One thing that I particularly loved though—beyond the increasing tension of their interactions and the attraction toward and repulsion of the two of them becoming a couple, which, now that I’m typing it, is maybe another level of complicitness in this novel, a level in which the reader, working with all the typical “will they, won’t they” schemas, struggles to know how they want the book to resolve itself—was the way the book invokes a number of time loops. Chapter “Zero” is basically the climax, with chapter “One” taking place “Seven Years Before.” Almost every chapter contains a header placing it in a timeline: “Four Months Later,” “One Year Before,” “Three Months Before,” “Three Years Before.” By giving us glimpses into the future—such as when Knut calls Sonia when she’s in bed with her husband, causing her to flip out on him—the book creates a unique sort of narrative momentum. Most of the jumps forward in time have a sort of bleakness to them, a feeling of regret, a sense of dismissing the import of this relationship, etc. And then when we go back, we can’t immediately see how things progress from A to B. It’s a rather masterful way of building suspense and interest. This is far more of a page-turner than you might expect.

*

So why did this book sell (this is an estimate, and I will try and get the BookScan numbers), approximately 1/20th of the number of copies of Out in the Open by Jesús Carrasco, a totally fine book, but not nearly as powerful or approachable or emotionally charged or fascinating as Mesa’s? Why don’t the best books float to the top?

*

Initially, I was going to name this post “Why Are Offseason.” I had the idea—which I haven’t given up on—of titling every one of these weekly posts “Why Are XXXX” and using whatever crazy shit is on my mind that week as the comic relief most of these posts need.

A.K.A., I can’t stay serious for a whole post. I spend like three hours when I should be in bed having a few beers while writing these, and if I don’t have at least something to make the posts weird, funny, or uniquely framed, then I get really bored. If it isn’t baseball, my attention span is garbage.

So, offseasons. They suck! The second the World Series ended, all I wanted was for spring training to begin so that I could believe in my team again, and see how everyone progresses, while downloading new Fangraphs leader boards on the daily and trying to figure out what team strategies are being successfully employed.

And the second the longlists for the 2018 National Book Awards for Translation were announced I couldn’t wait for the 2019 ones to be available. This is similar to how I play sports games on the PS4: As soon as I realize my team lost, I want to fast-forward to the year in which I can experience success. If you don’t have a book on the longlist, or a team in the World Series, then just hit “Simulate the Offseason” and get this shit going again.

Yes, I know my anxiety about age and time should make me want every offseason to go super-slow—how many do I actually have left? twenty? twenty-five? never enough—but I also desperately want that rush of the magic, special, victory-laden season. Sports are dumb, but they’re helpful in giving you something out of your control that you can emote with. The St. Louis Cardinals will never listen to my ideas about pitcher deployment (keep Reyes and Wainwright and C-Mart in the bullpen, and unleash them with Andrew Miller—the pitcher my 2016 Twitter bio is secretly referencing and who is now a Cardinal #swoon—and Hicks to shorten games and strike out everyone. Also, don’t sign Bryce Harper. He’s a 4 WAR player max and will be an albatross come year six of his dumb contract.), but when they win, I personally feel like the day is a little bit brighter.

§ Data

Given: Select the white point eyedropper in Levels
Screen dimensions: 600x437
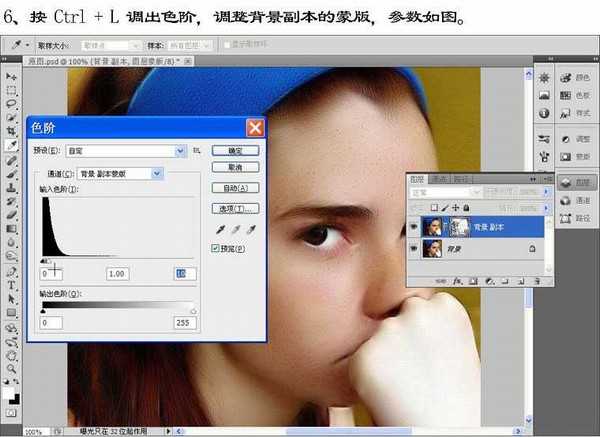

§ Exercise requirements
a. Print the passage of the post on books and the baseball offseason that begins at the words "Yes, I know" and stops after "little bit brighter.".
b. Pick up the post on books and the baseball offseason after its last sentence and keep writing it.

§ Exercise answers
a.
Yes, I know my anxiety about age and time should make me want every offseason to go super-slow—how many do I actually have left? twenty? twenty-five? never enough—but I also desperately want that rush of the magic, special, victory-laden season. Sports are dumb, but they’re helpful in giving you something out of your control that you can emote with. The St. Louis Cardinals will never listen to my ideas about pitcher deployment (keep Reyes and Wainwright and C-Mart in the bullpen, and unleash them with Andrew Miller—the pitcher my 2016 Twitter bio is secretly referencing and who is now a Cardinal #swoon—and Hicks to shorten games and strike out everyone. Also, don’t sign Bryce Harper. He’s a 4 WAR player max and will be an albatross come year six of his dumb contract.), but when they win, I personally feel like the day is a little bit brighter.

b.
Right now, I’m just in a holding pattern . . . I know we all need an offseason to process and develop and produce, but it would be so much better if it were suddenly March 27th, AWP was in full swing, and the Cards were facing off against the Brewers.

Out in the Open by Jesús Carrasco, translated from the Spanish by Margaret Jull Costa (Riverhead)

Quick summary: A young boy has run away from home, probably because the bailiff in his struggling town—this is set in a near-future unnamed Spain that’s crippled by drought, with all farmland becoming an abandoned, dangerous place—has been sexually abusing him and other boys. The future is violent and hard to endure. He meets an old goatherd who helps him evade those who are chasing the boy. The goatherd dies, but not before killing the bailiff and all his minions.

It’s a bleak book, written in a style that’s both sparse and sometimes overly formal. It’s like Marías doing The Road. (There’s a log line for you.) But in the end . . . the tension is artificial, there’s not enough about the social-climate collapse to make the world-building work, and it’s 195% predictable. (What percentage is the number that’s finally too far? 250%? 400%?)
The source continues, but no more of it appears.